Even in broad daylight, it was hard to see your hand in front of your face. Now, it was like going blind. A half-mile ahead, he saw a single streetlight on the other side - a literal light at the end of the tunnel. He stifled a laugh and tried controlling his excitement, but the idea that his never-ending night was nearly over made him giddy.
That all stopped when he heard Brandon's booming voice at the tunnel's entrance.
"You sneaky son of a bitch," Brandon shouted.
Greg turned and saw Brandon's silhouette standing just outside the mouth of the tunnel. He wasn't following. Several others joined him, forming a barrier from one side of the tunnel to the other. Soon, others crept from the woods, forming a blockade seven rows deep. A train hadn't come through the Parkland tunnel since the 1970s, but Greg would have given his right arm for one right now - a heavy iron steam engine to plow through them and scatter them to the four winds. Return them to the faceless, mindless globs of shit they'd been when they arrived.
"It's not over, Greg," Eve shouted. Her voice echoed through the tunnel, growing more sinister with each loop. "Ditchburn is just the beginning."

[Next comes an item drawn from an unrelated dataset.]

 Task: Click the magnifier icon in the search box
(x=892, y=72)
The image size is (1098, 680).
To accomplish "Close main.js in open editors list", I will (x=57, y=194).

Why aren't they following me?
"Soon, we'll be everywhere. Every town, every city, every street corner. You can't stop progress."
Greg wanted to say something witty, something amazing that ended a movie right before the credits began to roll, but not a single thing came to mind. He wasn't a fictional character. Not a hero. He wasn't walking into the sunset with a girl under one arm and a gun in his holster. He was a normal kid who'd survived something unimaginable. The lightning continued to strobe outside the tunnel entrance, showing the group disperse one by one until only Brandon and Eve remained. They stood and watched him, hand in hand, the Alpha and Omega.